• _REQUIRED WORK_
Could you retype, character for character, the lines between the one holding "The height and" and the one holding "Tap green phone", inclusive?

• _RECORDED DATA_
[Start]

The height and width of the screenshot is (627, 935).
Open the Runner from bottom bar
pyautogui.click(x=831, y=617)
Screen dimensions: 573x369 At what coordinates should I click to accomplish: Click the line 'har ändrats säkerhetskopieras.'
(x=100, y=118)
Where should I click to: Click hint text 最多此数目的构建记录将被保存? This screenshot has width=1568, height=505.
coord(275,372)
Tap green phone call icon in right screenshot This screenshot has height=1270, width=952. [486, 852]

[End]
[Start]

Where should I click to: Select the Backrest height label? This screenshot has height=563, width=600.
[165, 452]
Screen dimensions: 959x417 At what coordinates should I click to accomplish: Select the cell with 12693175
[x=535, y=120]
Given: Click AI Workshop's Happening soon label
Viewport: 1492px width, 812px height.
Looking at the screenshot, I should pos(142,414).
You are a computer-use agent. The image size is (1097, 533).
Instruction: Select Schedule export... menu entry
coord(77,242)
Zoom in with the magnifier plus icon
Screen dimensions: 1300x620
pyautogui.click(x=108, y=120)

[End]
[Start]

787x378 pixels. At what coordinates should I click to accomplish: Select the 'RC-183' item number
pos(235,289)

[End]

• _TASK OUTPUT_
The height and width of the screenshot is (627, 935).
Open the Runner from bottom bar
pyautogui.click(x=831, y=617)
Screen dimensions: 573x369 At what coordinates should I click to accomplish: Click the line 'har ändrats säkerhetskopieras.'
(x=100, y=118)
Where should I click to: Click hint text 最多此数目的构建记录将被保存? This screenshot has width=1568, height=505.
coord(275,372)
Tap green phone call icon in right screenshot This screenshot has height=1270, width=952. [486, 852]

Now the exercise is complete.